> [Task to carry out]:
Please repeat the records exactly from their first line, finishing at the line containing "Task: Click 保存为我的镜像 for gpu-0w5y8c3y0g" and including it.

[[ Exercise data, beginning ]]

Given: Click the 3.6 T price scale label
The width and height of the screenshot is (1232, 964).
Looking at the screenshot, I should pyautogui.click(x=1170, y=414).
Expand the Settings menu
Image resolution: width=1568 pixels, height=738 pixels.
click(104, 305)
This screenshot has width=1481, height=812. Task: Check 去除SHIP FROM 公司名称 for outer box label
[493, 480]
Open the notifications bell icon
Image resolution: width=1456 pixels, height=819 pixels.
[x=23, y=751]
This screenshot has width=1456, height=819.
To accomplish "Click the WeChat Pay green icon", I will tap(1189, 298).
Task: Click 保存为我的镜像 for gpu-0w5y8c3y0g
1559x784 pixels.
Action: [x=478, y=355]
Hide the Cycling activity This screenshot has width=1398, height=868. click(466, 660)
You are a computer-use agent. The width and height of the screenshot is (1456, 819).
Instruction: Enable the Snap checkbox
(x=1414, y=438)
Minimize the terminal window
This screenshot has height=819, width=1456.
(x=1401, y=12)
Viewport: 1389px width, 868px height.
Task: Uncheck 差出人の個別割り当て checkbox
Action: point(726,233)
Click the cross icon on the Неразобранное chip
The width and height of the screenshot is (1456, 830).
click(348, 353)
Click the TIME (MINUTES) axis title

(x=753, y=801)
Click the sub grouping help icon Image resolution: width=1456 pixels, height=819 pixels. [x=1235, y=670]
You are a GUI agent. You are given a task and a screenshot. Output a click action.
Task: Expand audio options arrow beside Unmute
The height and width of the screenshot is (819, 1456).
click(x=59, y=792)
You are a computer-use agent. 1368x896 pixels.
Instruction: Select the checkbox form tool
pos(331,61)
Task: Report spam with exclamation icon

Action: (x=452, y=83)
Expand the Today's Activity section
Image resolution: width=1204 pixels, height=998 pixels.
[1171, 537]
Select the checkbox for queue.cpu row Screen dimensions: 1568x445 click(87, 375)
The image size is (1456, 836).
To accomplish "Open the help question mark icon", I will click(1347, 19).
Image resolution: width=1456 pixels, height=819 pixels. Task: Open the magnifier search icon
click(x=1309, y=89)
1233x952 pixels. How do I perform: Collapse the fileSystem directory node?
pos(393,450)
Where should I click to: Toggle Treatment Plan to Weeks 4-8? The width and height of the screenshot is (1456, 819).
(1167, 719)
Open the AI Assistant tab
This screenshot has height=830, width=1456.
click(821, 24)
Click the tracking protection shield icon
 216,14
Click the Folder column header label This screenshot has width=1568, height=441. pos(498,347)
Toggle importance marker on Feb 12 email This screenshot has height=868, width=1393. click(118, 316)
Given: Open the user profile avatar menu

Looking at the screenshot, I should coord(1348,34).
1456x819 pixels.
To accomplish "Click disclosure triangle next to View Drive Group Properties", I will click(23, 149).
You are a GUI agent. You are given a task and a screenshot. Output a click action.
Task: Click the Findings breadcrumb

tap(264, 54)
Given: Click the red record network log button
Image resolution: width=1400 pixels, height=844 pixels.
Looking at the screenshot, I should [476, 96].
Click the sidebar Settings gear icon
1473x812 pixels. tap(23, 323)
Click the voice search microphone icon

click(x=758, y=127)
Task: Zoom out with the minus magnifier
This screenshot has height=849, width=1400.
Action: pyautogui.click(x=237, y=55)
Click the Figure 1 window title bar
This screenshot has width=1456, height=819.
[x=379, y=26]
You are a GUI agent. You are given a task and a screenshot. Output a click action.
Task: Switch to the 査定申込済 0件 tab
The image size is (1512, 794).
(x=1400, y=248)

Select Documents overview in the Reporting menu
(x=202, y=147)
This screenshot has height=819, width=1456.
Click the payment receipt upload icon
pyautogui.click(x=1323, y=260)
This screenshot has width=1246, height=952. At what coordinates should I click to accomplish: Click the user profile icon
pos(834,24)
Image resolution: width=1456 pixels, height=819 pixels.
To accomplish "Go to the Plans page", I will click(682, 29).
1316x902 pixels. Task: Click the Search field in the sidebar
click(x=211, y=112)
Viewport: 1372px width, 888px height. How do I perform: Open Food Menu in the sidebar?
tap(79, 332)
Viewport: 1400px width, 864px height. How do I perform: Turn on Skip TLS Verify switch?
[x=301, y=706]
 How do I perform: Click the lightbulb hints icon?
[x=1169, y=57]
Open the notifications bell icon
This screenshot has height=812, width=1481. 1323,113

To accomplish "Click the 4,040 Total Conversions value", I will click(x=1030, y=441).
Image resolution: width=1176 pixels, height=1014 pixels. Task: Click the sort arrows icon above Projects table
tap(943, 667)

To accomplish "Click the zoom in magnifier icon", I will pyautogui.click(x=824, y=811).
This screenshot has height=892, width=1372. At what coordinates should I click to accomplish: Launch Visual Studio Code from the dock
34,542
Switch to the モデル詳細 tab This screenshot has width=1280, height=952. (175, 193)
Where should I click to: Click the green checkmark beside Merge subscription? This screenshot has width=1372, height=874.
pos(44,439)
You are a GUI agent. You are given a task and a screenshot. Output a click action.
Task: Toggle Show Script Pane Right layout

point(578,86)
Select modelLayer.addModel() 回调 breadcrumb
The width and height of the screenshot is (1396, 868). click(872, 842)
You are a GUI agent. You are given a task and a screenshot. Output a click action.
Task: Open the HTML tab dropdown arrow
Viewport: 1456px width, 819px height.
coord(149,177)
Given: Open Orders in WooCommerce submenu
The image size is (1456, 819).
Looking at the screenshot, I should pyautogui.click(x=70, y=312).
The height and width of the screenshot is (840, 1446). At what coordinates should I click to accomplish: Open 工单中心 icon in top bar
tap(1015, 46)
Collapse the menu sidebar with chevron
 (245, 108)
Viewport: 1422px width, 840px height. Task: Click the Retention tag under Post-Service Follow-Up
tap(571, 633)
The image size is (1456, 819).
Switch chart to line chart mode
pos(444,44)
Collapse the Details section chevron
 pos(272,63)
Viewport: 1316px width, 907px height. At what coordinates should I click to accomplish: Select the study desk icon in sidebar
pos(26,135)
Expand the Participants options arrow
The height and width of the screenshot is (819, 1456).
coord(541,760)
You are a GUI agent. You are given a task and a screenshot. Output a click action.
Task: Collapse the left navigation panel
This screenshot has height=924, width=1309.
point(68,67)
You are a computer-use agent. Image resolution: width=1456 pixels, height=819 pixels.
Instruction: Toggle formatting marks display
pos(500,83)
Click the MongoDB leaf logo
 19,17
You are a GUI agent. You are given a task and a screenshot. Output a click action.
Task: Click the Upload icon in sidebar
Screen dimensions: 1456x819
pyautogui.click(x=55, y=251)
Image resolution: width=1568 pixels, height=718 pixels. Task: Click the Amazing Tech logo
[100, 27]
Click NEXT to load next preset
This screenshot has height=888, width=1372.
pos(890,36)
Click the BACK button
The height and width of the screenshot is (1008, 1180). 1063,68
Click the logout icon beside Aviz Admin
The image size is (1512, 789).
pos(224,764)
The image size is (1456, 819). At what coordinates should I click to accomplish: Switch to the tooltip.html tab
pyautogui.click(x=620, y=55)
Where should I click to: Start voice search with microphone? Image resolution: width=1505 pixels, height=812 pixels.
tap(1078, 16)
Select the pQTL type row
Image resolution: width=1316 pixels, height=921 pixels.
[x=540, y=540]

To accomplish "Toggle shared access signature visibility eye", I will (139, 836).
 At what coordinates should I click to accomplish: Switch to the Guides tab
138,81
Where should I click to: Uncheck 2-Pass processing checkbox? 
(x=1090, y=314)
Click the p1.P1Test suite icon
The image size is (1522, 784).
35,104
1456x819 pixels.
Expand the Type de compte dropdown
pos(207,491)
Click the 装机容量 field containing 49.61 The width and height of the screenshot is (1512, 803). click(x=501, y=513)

[[ Exercise data, end ]]

> [Response area]:
Given: Click the 3.6 T price scale label
The width and height of the screenshot is (1232, 964).
Looking at the screenshot, I should pyautogui.click(x=1170, y=414).
Expand the Settings menu
Image resolution: width=1568 pixels, height=738 pixels.
click(104, 305)
This screenshot has width=1481, height=812. Task: Check 去除SHIP FROM 公司名称 for outer box label
[493, 480]
Open the notifications bell icon
Image resolution: width=1456 pixels, height=819 pixels.
[x=23, y=751]
This screenshot has width=1456, height=819.
To accomplish "Click the WeChat Pay green icon", I will tap(1189, 298).
Task: Click 保存为我的镜像 for gpu-0w5y8c3y0g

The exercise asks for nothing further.